Well, in addition to other supernatural explanations (Zeus created the universe, Cthulhu created the universe, leprechauns created the universe), there are other potential natural causes (for example, the Big Bang was caused by some natural law that we don’t know about) or other options that no one knows yet.

To present two choices as the only options is simply wrong.
 
Well, in addition to other supernatural explanations (Zeus created the universe, Cthulhu created the universe, leprechauns created the universe), there are other potential natural causes (for example, the Big Bang was caused by some natural law that we don’t know about) or other options that no one knows yet.

To present two choices as the only options is simply wrong.
LOL.

Serious scientists have honed it down to the two I mentioned.

Whatever, you call God, (Zeus,FSM, or whatever) it doesn’t matter. They would boil down to a creator.

Where did this natural law arise?
 
Sure. I could be a brain in a vat or locked in an asylum dreaming all of this. I don’t see any reason to conclude either of those things, but they’re possibilities
Yes. So you choose to believe otherwise.
Buddy, “physical reality” is our word for the shared world that our senses reveal to us. If that “physical reality” isn’t “really real,” then we’d have no way of knowing it, and it would be pointless to speculate on the point.

Therefore we have know way of knowing that “scientific truth” or evidence represents objective reality.

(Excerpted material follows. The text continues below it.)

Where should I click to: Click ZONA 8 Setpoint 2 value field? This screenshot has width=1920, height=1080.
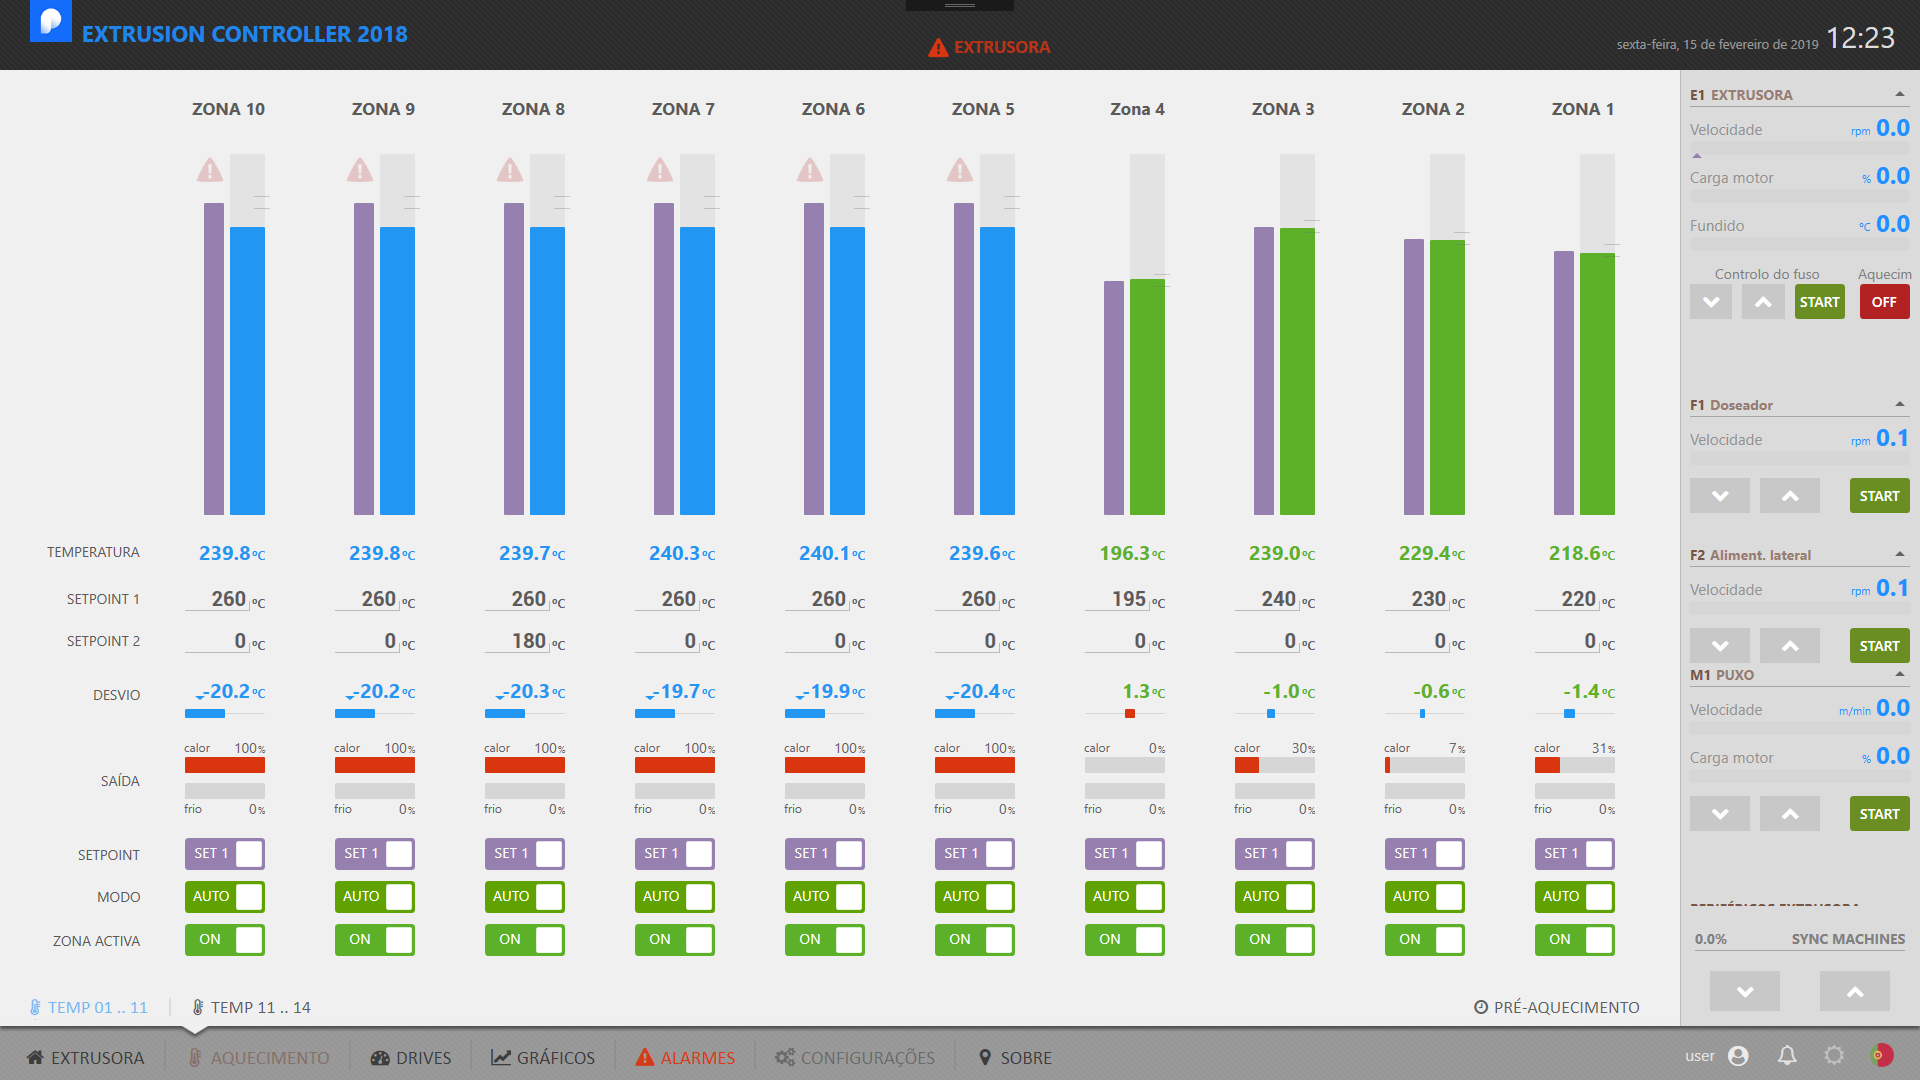click(521, 641)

No. Labeling the world our senses perceive as the “real world” is categorically different than believing that an entity exists in that real world without evidence.
Firstly; you have self evident knowledge of appearances; that’s all. But you have no evidence that what you perceived with the senses is the real objective world. The question here is do we have epistemological justification for believing something; i e that appearances relate to objective reality. We don’t; and neither do we have scientific evidence. So what we are left is the question of whether or not it is “reasonable” to believe that appearances relate exactly to objective objects. You have now been reduced to making inferences using nothing more than pure reason instead of science in order to decide whether or not appearances are objective. If one accepts the concept of “reasonable belief” without scientific evidence, then the question is now whether it is reasonable to infer the existence of Gods existence based on appearances. The metaphysics of being shows us why we must.
 
Well, in addition to other supernatural explanations (Zeus created the universe, Cthulhu created the universe, leprechauns created the universe), there are other potential natural causes (for example, the Big Bang was caused by some natural law that we don’t know about) or other options that no one knows yet.

To present two choices as the only options is simply wrong.
Some natural law that we don’t know about? What does that mean? Give an rational example of a natural law that could account for potential reality.
 
You made an accusation that I lied in this post. Back it up.
You presented two options, one of which has nothing to do with science and the other of which was a fraudulent representation of the scientific view, ergo you either deliberately bore false witness or else you seriously think that science proposes the multiverse as the only alternative to God, in which case you are just plain wrong.
 
Some natural law that we don’t know about? What does that mean? Give an rational example of a natural law that could account for potential reality.
The law of angular momentum and the law of conservation of mass energy are largely repsonsible for the matter we observe in the Universe.

We know that something exploded. We don’t know what exploded or why it exploded. We do know how it exploded and we know how long ago it exploded.
 
LOL.

Serious scientists have honed it down to the two I mentioned.
No serious scientist would ever claim to have proof that God created the Universe and no serious scientist would ever claim to have proof of a multiverse.
Where did this natural law arise?
Baryongenesis of the Electroweak phase transition was the final link in the daisy-chain that shaped reality as we perceive it. Look it up.